Let x represent number of redwood trees and y represent number of spruce trees.
We have been given that a park ranger bought 12 trees. We can represent this information in an equation as:
[tex]x+y=12...(1)[/tex]
[tex]y=12-x...(1)[/tex]
We are also told that redwood trees cost $24 each, so cost of x redwood trees would be [tex]24x[/tex].
Each spruce tree costs $16, so cost of y spruce trees would be [tex]16y[/tex].

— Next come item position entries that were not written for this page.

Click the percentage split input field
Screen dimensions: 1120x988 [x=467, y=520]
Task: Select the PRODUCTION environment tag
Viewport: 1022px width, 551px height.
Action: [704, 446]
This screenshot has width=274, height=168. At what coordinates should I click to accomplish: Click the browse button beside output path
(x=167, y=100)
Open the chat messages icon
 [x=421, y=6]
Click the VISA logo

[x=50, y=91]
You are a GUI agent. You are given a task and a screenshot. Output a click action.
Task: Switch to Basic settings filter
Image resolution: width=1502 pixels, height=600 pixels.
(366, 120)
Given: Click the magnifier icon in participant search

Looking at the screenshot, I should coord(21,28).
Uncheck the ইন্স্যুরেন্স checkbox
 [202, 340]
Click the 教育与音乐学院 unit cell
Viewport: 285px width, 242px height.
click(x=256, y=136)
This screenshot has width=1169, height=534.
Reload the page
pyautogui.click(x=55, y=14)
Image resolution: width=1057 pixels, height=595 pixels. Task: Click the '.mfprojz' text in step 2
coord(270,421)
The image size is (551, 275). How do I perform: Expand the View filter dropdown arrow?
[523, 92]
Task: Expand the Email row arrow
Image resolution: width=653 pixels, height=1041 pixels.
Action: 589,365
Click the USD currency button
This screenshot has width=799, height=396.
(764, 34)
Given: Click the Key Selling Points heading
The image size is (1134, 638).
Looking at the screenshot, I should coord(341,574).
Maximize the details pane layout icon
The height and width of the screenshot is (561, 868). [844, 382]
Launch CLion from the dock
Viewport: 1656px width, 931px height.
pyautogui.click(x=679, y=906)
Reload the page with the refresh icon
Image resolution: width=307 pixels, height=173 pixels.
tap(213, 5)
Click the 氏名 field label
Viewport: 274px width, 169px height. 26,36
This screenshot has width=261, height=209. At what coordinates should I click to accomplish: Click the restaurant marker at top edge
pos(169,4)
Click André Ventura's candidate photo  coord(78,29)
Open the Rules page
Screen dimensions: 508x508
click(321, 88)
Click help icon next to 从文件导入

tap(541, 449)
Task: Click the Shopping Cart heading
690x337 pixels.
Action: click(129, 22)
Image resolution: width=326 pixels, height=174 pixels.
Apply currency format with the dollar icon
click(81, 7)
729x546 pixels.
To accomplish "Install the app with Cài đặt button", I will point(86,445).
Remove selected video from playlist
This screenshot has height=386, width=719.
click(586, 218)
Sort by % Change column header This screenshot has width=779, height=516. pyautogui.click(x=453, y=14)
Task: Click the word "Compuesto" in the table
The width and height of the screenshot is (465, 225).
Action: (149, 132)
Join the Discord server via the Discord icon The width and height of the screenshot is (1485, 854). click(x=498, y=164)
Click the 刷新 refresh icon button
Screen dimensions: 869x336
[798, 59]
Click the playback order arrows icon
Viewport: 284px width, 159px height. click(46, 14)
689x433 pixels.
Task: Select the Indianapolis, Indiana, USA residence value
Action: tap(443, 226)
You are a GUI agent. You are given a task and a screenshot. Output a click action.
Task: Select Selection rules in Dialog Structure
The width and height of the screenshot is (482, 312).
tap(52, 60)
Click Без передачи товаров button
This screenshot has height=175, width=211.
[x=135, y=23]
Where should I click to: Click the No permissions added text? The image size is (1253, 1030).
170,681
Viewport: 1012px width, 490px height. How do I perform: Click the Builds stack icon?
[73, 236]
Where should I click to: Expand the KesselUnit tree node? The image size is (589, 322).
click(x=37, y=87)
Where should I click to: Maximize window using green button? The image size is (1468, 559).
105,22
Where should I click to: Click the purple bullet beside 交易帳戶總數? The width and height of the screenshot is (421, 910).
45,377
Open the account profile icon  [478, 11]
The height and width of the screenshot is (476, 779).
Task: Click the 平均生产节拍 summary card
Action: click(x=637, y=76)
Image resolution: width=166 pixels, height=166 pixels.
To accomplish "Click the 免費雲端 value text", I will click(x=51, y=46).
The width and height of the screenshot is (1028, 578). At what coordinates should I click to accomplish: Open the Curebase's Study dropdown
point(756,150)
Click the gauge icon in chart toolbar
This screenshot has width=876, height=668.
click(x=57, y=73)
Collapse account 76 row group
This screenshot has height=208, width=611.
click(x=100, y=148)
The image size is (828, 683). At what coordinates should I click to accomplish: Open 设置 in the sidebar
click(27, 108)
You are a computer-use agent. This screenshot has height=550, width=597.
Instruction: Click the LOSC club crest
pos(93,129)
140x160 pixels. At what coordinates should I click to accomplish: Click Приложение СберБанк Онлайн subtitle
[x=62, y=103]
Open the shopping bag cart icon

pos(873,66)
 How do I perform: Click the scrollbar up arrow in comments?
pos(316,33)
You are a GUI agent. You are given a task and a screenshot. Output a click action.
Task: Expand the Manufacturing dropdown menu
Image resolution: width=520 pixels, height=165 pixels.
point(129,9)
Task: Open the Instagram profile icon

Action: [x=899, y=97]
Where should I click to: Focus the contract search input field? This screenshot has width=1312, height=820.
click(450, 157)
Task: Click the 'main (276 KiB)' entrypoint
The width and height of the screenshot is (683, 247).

Since the park ranger spent $208 on trees, so we can represent this information in an equation as:
[tex]24x+16y=208...(2)[/tex]
Upon substituting equation (1) in equation (2), we will get:
[tex]24x+16(12-x)=208[/tex]
[tex]24x+192-16x=208[/tex]
[tex]8x+192=208[/tex]
[tex]8x+192-192=208-192[/tex]
[tex]8x=16[/tex]
[tex]\frac{8x}{8}=\frac{16}{8}[/tex]
[tex]x=2[/tex]
Therefore, the park ranger bought 2 redwood trees.
Upon substituting [tex]x=2[/tex] in equation (1), we will get:
[tex]y=12-x\Rightarrow 12-2=10[/tex]
Therefore, the park ranger bought 10 spruce trees.